Una democracia demanda la participación de demócratas. Por redundante que luzca la frase siempre he creído que es así. Un candidato que se precie de ser demócrata sabe que en la apuesta se gana y se pierde. La distancia entre el ganador y el perdedor puede no ser abrumadora, puede, incluso, cifrarse en un solo voto; el demócrata lo sabe y lo admite.
Cuando el sentido de la votación a favor de Obama era ya irreversible el candidato John McCain ante un nutrido número de seguidores congregados en Phoenix, Arizona, asumió su derrota. Telefoneó a su rival para felicitarlo por haber sido “electo Presidente del país que los dos amamos” y discurrió un discurso en este sentido:
Les pido a todos los estadounidenses que me apoyaron no sólo que lo feliciten sino que le ofrezcan a nuestro nuevo Presidente su buena voluntad y esfuerzo para zanjar nuestras diferencias y ayudar a restaurar nuestra prosperidad; a preservar nuestra seguridad en un mundo peligroso y dejar a nuestros hijos y nietos un país mejor y más fuerte que el que nosotros heredamos.
Se me dirá que la diferencia en el conteo de los votos ara amplia y marcaba a un claro ganador.

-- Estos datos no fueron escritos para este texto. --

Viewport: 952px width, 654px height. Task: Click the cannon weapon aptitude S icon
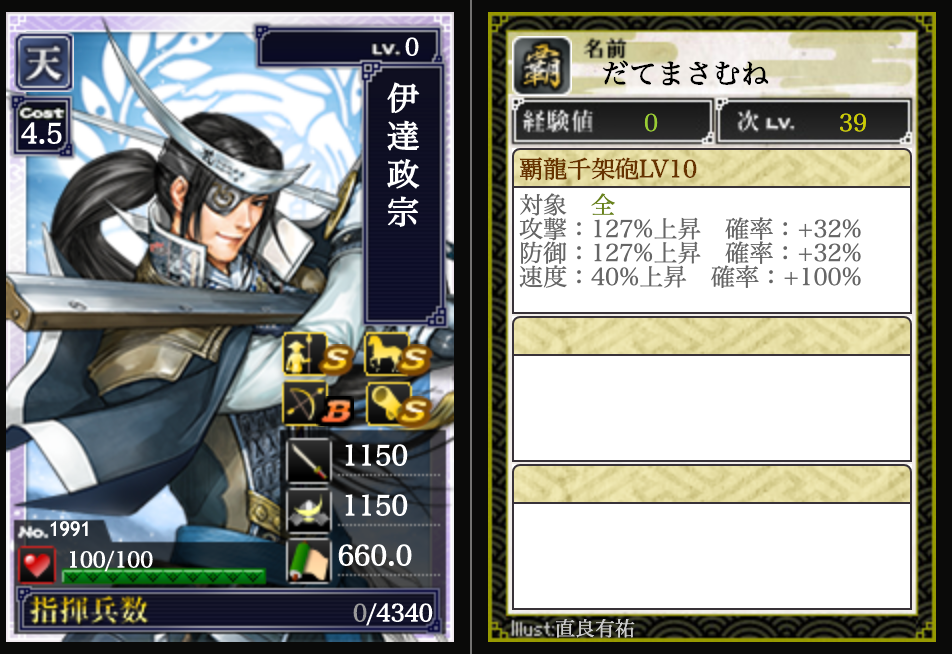click(x=398, y=404)
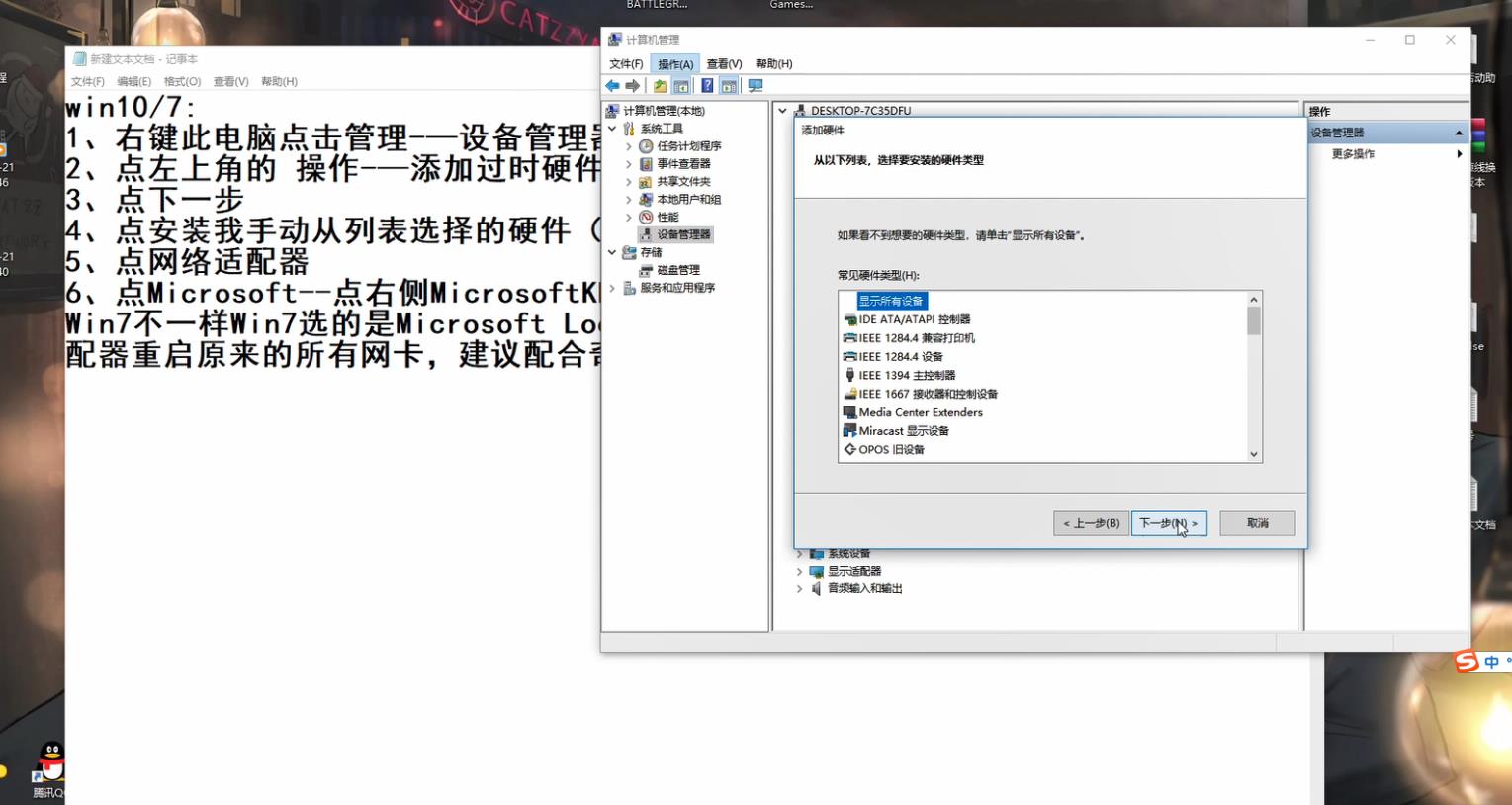Select 设备管理器 in the console tree

(x=683, y=234)
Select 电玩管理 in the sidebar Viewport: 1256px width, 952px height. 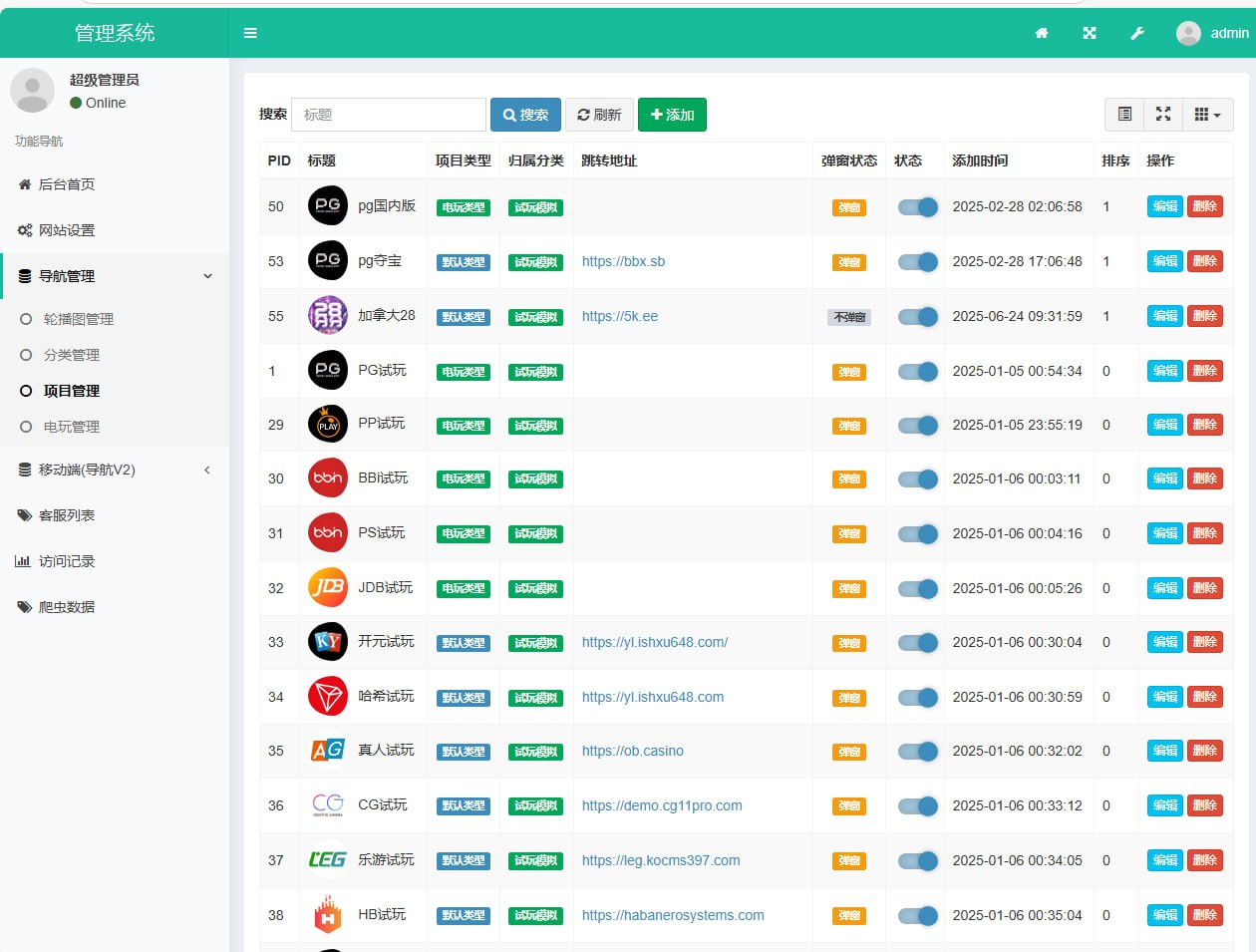click(x=72, y=427)
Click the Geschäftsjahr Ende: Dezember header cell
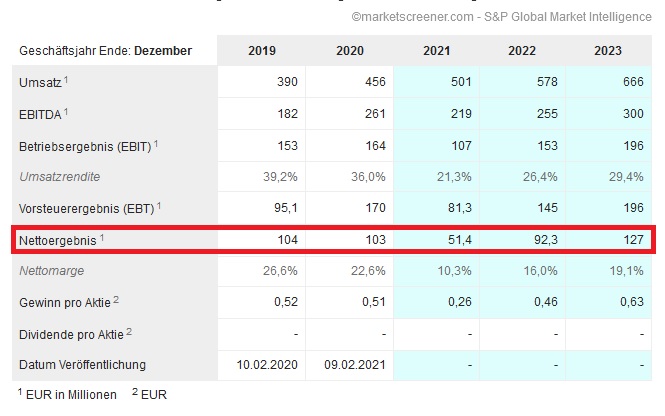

Les recuerdo el caso de Al Gore en el 2000, quien acaso sí tenía fuertes motivos para desconocer el triunfo de su oponente. Su comportamiento fue similar. Dictado el fallo, se reconoce al ganador y se exhorta a la unión, no a la división. Entre nosotros, salvo contadas y honrosas excepciones, nuestros políticos no reconocen la derrota, se erigen víctimas de un fraude.